> _Excerpt_:
***

Description
A golang-based netflow collector with a flexible backend.
A list of upcoming features can be found under the issue tracker for this project.
Currently supported frontend/backend combinations are
Frontend |
Backend |
Netflow |
Mysql |
Netflow |
Timescaledb |
Netflow |
Apache Kafka |
Prereqs
You need a running backend and associated connection information;
- Server fqdn
- Username
- Password
- Database name
For Mysql, you could use the free tier of Amazon RDS to get started.
See the SETUP.md instructions within the backend directories in this repo for help
specific to each backend. (i.e ./backends/timescale/SETUP.MD)
Installation
Goflow requires two files to run;
- goflow, the binary itself
- config.yml, the configuration file
The tar releases contain both these.
# Extract and set perms
tar -xzvf goflow.Linux.AMD64.tar.gz
chmod +x goflow
mv config_example.yml config.yml
# Edit the config.yml file to make specific to your environment
vi config.yml
# Export the required environment variables
export SQL_PASSWORD=your_sql_pw_here
# Run
./goflow
In the future, an installation script will be packaged for most systems but for now, you will need to create your own systemd or init scripts to start it.
Monitoring and utilities
The goflow binary doubles as a client interface, and a JSON API is started at the same time as the daemon.
The API listens on localhost by default, but this can be tuned (see the configuration example).
The Goflow API is not for retrieving flow data, but performing ongoing maintenence and ops on the collector itself.
Goflow help displays a list of options.
./goflow help
Integrations
Grafana
Goflow integrates natively (i.e - no plugins required) with Grafana when using the Timescale backend type.
Grafana transforms the underlying Postgres database into a set of pretty graphs!
Note: dummy data shown
For convenience, Goflow provides the Dashboards (/grafana_db/*.json) and some code to setup Grafana correctly.
You need:
- A timescale backend, already configured in config.yml
- A running grafana instance
- An API key
With these requirements met, the dashboards/datasources can be setup as below.
# Make sure the required env-var for timescale is exported
export SQL_PASSWORD=your-sql-password
./goflow configure-grafana http://[ your-grafana-server ] [ your-api-key ] [ dashboard-directory ]
Benchmarks
Each release of Goflow is benchmarked in a test environment.
Currently the most efficient backend is timescaledb.
The environment setup is;
- Type: AWS T2.Micro
- CPU: 1vCPU
- Memory: 1GB
- Storage: EBS SSD (Non-provisioned)
Both network latency and storage have a large impact on performance. The benchmarks above are running with Goflow on the same server as the backends.
Notes on tuning and hardware requirements
Netflow, unsurprisingly, generates a lot of data.
It's unreasonable to try and estimate compute and storage requirements ahead of time, as this sort of thing
is hard to quantify, as it's entirely based on how many flows you're exporting which you probably don't already know!
Instead, first decide what your goals are for the data. Specifically, decide how much data you want to store,
then what timeframe you want to be able to query quickly and finally, what constitutes "quickly."

***

> _Objectives_:
1 – Please answer these from the Goflow README:
(a) Which backend does it call the most efficient at present?
(b) Where does the API listen by default?
(c) Which two files does Goflow need in order to run?
2 – Pull out the passage of the Goflow README starting at "Goflow help displays" and ending at "of pretty graphs!", copied word for word.

> _Information provided_:
***

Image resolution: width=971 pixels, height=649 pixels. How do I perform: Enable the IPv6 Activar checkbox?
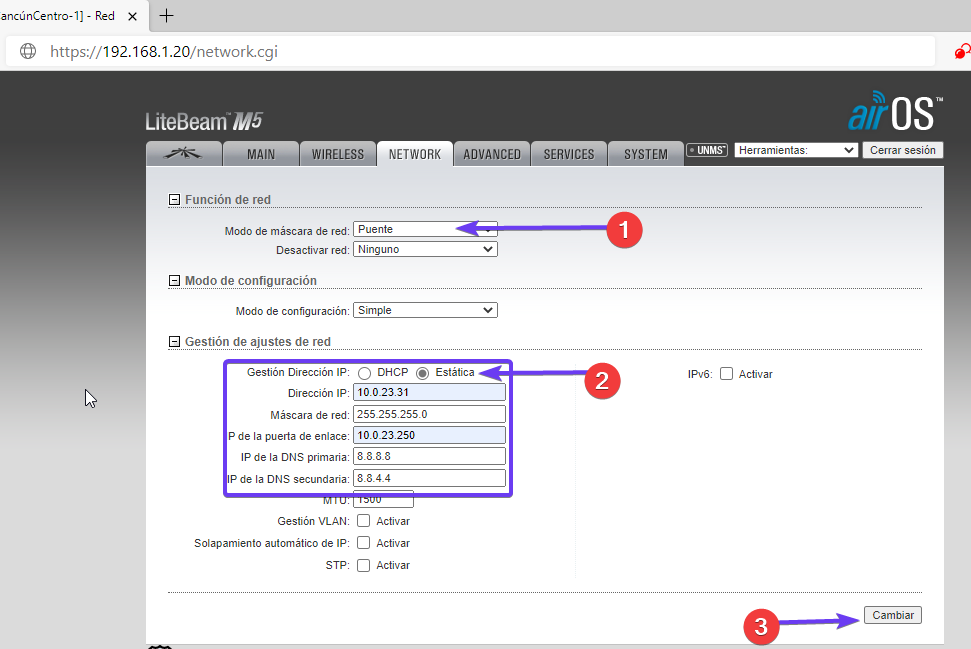727,374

***

> _Task solutions_:
1 –
(a) Timescaledb.
(b) On localhost.
(c) The goflow binary and the config.yml configuration file.

2 –
Goflow help displays a list of options.
./goflow help
Integrations
Grafana
Goflow integrates natively (i.e - no plugins required) with Grafana when using the Timescale backend type.
Grafana transforms the underlying Postgres database into a set of pretty graphs!